TRAVAIL À RÉALISER
Recopiez à l'identique toutes les lignes ci-dessous, s'il vous plaît.
____ LIGNES DE DONNÉES
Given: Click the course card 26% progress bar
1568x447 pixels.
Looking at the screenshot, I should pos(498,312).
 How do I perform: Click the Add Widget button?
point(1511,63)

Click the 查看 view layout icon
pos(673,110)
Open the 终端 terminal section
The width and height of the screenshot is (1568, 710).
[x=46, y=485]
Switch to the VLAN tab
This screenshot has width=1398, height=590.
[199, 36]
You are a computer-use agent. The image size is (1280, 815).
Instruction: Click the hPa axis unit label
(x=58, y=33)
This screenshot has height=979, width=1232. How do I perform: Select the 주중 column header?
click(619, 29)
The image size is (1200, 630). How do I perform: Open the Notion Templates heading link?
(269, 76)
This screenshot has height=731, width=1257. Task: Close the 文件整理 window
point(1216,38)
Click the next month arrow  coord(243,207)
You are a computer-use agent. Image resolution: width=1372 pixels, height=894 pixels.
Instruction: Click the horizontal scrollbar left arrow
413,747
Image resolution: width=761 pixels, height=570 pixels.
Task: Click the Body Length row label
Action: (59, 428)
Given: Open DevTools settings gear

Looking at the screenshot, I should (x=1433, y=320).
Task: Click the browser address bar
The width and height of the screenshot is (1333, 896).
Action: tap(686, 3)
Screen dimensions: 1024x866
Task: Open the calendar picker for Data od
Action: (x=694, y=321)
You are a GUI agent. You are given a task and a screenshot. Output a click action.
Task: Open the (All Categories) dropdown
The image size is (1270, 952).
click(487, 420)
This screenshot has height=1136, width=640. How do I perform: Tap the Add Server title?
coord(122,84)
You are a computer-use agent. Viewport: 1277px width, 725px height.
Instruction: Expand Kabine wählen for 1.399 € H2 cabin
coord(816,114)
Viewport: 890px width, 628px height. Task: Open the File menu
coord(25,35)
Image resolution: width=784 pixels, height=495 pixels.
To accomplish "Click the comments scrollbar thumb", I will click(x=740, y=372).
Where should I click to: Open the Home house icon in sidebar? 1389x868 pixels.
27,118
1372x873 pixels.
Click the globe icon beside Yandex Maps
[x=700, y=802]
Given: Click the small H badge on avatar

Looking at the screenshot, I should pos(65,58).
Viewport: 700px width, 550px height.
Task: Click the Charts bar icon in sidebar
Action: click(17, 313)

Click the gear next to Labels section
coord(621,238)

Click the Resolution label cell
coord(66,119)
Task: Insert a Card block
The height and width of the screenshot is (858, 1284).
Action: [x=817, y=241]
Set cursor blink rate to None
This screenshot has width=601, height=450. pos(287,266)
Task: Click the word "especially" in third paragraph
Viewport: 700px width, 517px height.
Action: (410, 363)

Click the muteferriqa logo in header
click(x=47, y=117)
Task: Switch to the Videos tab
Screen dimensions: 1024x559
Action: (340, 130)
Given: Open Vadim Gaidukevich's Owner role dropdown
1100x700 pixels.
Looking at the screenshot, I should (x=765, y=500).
________
RÉSULTAT
Given: Click the course card 26% progress bar
1568x447 pixels.
Looking at the screenshot, I should pos(498,312).
 How do I perform: Click the Add Widget button?
point(1511,63)

Click the 查看 view layout icon
pos(673,110)
Open the 终端 terminal section
The width and height of the screenshot is (1568, 710).
[x=46, y=485]
Switch to the VLAN tab
This screenshot has width=1398, height=590.
[199, 36]
You are a computer-use agent. The image size is (1280, 815).
Instruction: Click the hPa axis unit label
(x=58, y=33)
This screenshot has height=979, width=1232. How do I perform: Select the 주중 column header?
click(619, 29)
The image size is (1200, 630). How do I perform: Open the Notion Templates heading link?
(269, 76)
This screenshot has height=731, width=1257. Task: Close the 文件整理 window
point(1216,38)
Click the next month arrow  coord(243,207)
You are a computer-use agent. Image resolution: width=1372 pixels, height=894 pixels.
Instruction: Click the horizontal scrollbar left arrow
413,747
Image resolution: width=761 pixels, height=570 pixels.
Task: Click the Body Length row label
Action: (59, 428)
Given: Open DevTools settings gear

Looking at the screenshot, I should (x=1433, y=320).
Task: Click the browser address bar
The width and height of the screenshot is (1333, 896).
Action: tap(686, 3)
Screen dimensions: 1024x866
Task: Open the calendar picker for Data od
Action: (x=694, y=321)
You are a GUI agent. You are given a task and a screenshot. Output a click action.
Task: Open the (All Categories) dropdown
The image size is (1270, 952).
click(487, 420)
This screenshot has height=1136, width=640. How do I perform: Tap the Add Server title?
coord(122,84)
You are a computer-use agent. Viewport: 1277px width, 725px height.
Instruction: Expand Kabine wählen for 1.399 € H2 cabin
coord(816,114)
Viewport: 890px width, 628px height. Task: Open the File menu
coord(25,35)
Image resolution: width=784 pixels, height=495 pixels.
To accomplish "Click the comments scrollbar thumb", I will click(x=740, y=372).
Where should I click to: Open the Home house icon in sidebar? 1389x868 pixels.
27,118
1372x873 pixels.
Click the globe icon beside Yandex Maps
[x=700, y=802]
Given: Click the small H badge on avatar

Looking at the screenshot, I should pos(65,58).
Viewport: 700px width, 550px height.
Task: Click the Charts bar icon in sidebar
Action: click(17, 313)

Click the gear next to Labels section
coord(621,238)

Click the Resolution label cell
coord(66,119)
Task: Insert a Card block
The height and width of the screenshot is (858, 1284).
Action: [x=817, y=241]
Set cursor blink rate to None
This screenshot has width=601, height=450. pos(287,266)
Task: Click the word "especially" in third paragraph
Viewport: 700px width, 517px height.
Action: (410, 363)

Click the muteferriqa logo in header
click(x=47, y=117)
Task: Switch to the Videos tab
Screen dimensions: 1024x559
Action: (340, 130)
Given: Open Vadim Gaidukevich's Owner role dropdown
1100x700 pixels.
Looking at the screenshot, I should (x=765, y=500).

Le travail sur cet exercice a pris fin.